■ **YOUR ASSIGNMENT**
Using the data below, copy out all lines with the word "agent".
┌──
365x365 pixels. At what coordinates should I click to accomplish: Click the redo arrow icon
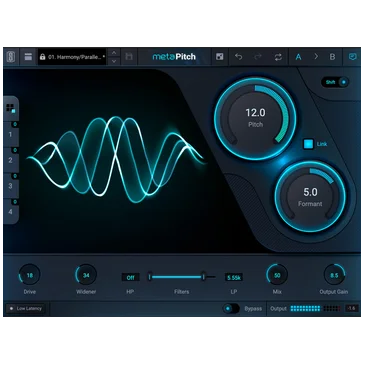[258, 57]
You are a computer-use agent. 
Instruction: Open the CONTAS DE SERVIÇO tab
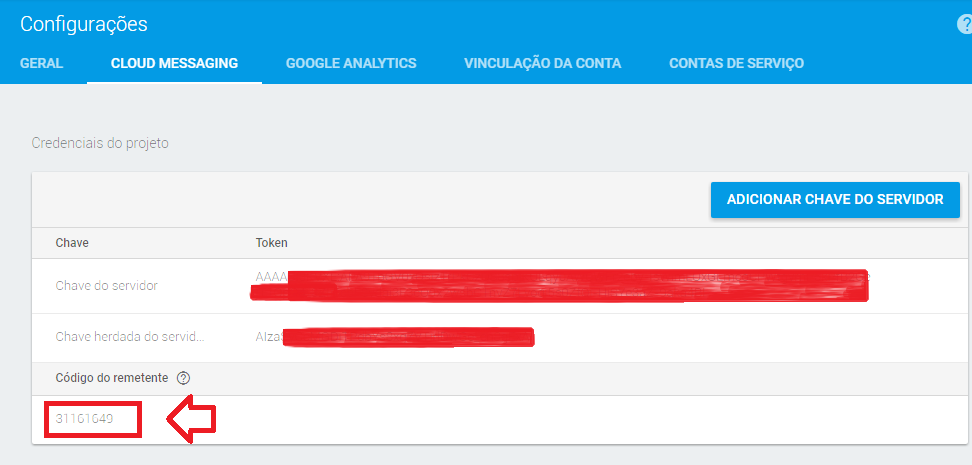pos(736,63)
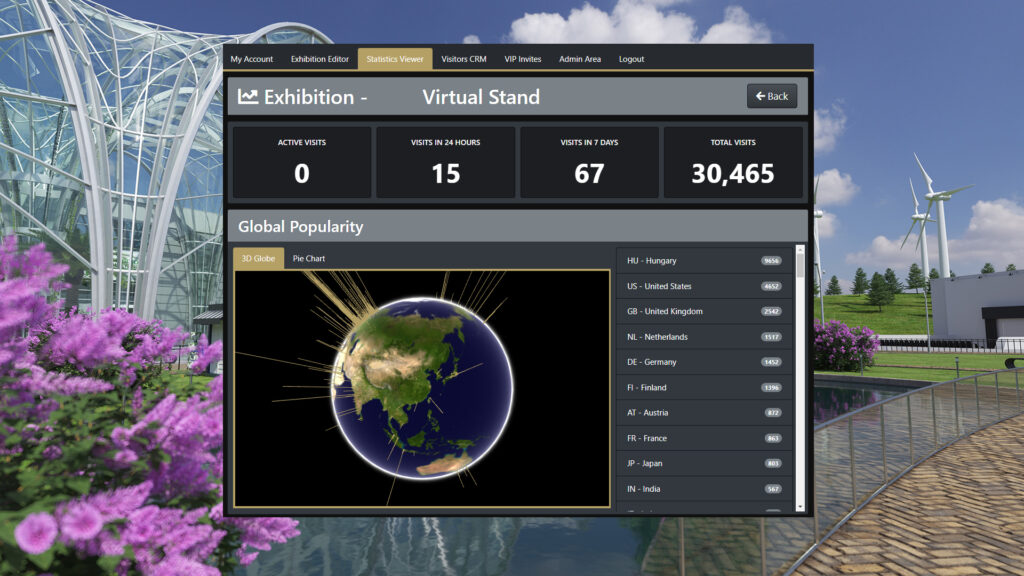
Task: Open the Admin Area tab
Action: [580, 59]
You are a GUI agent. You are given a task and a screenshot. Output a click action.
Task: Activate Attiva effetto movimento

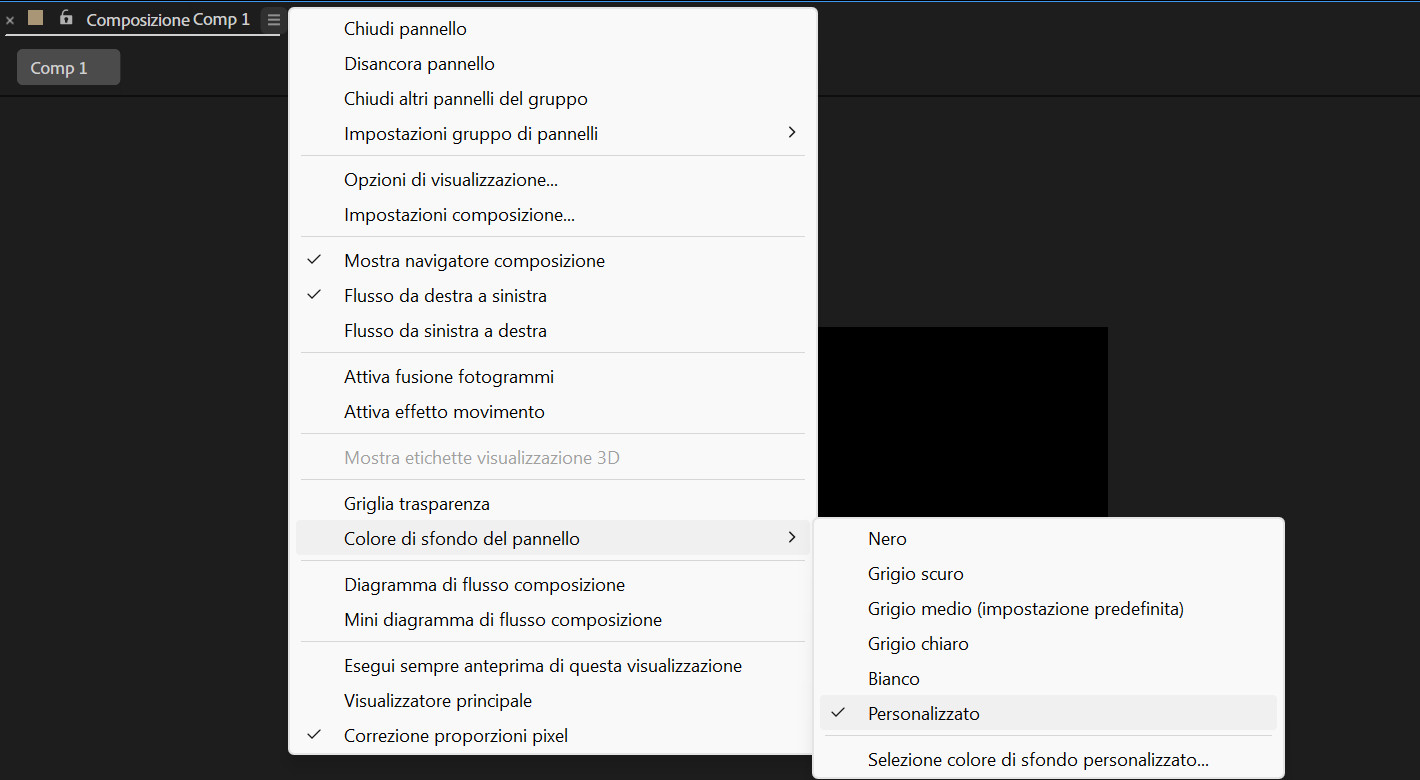click(x=444, y=412)
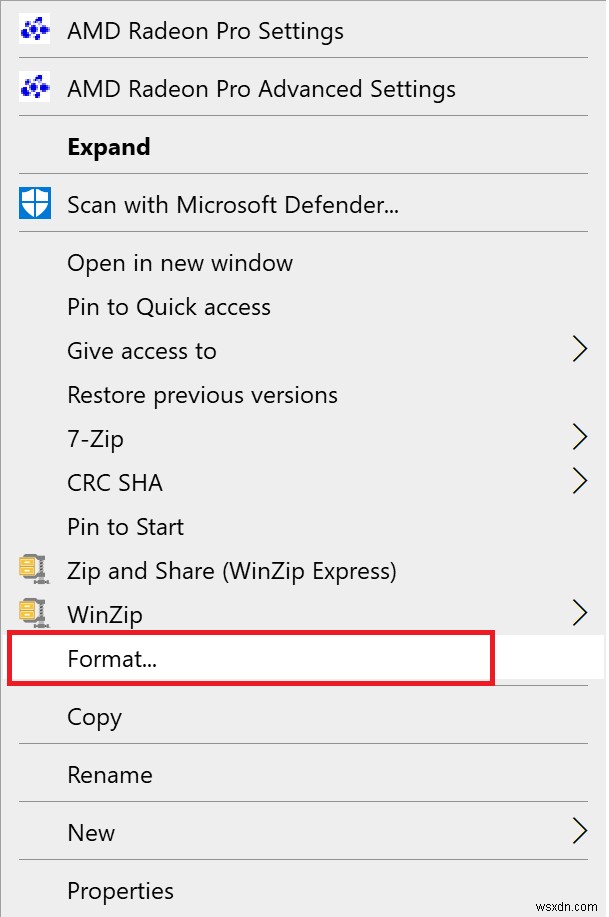Click the WinZip zipped-folder icon

point(33,613)
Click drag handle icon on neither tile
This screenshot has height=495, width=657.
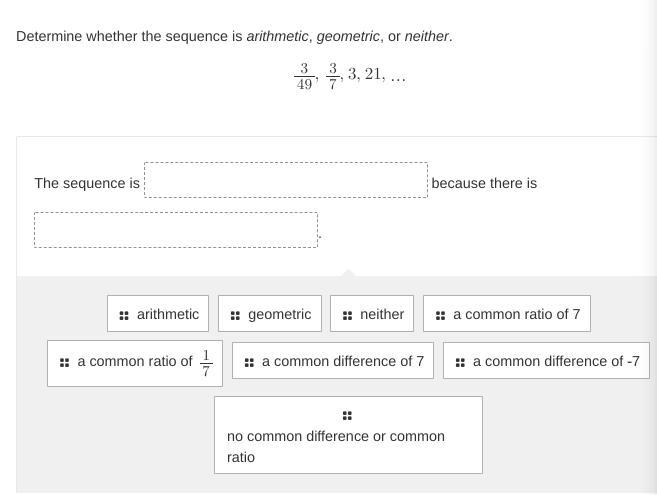point(347,315)
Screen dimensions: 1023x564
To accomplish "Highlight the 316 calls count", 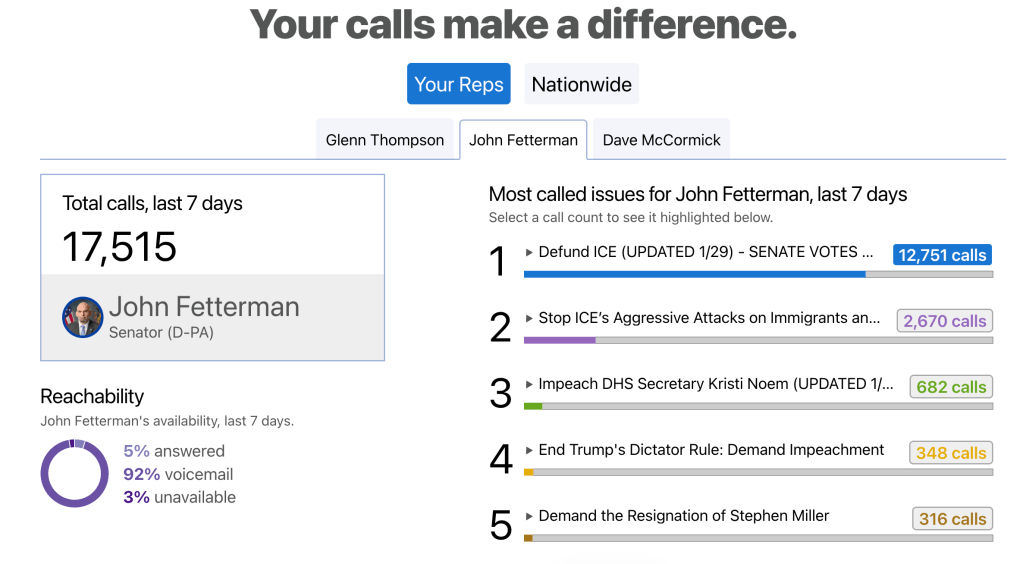I will point(952,519).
└──
■ **EXERCISE ANSWER**
You are a computer-use agent. 
You are a GUI agent. You are given a task and a screenshot. Output a click action.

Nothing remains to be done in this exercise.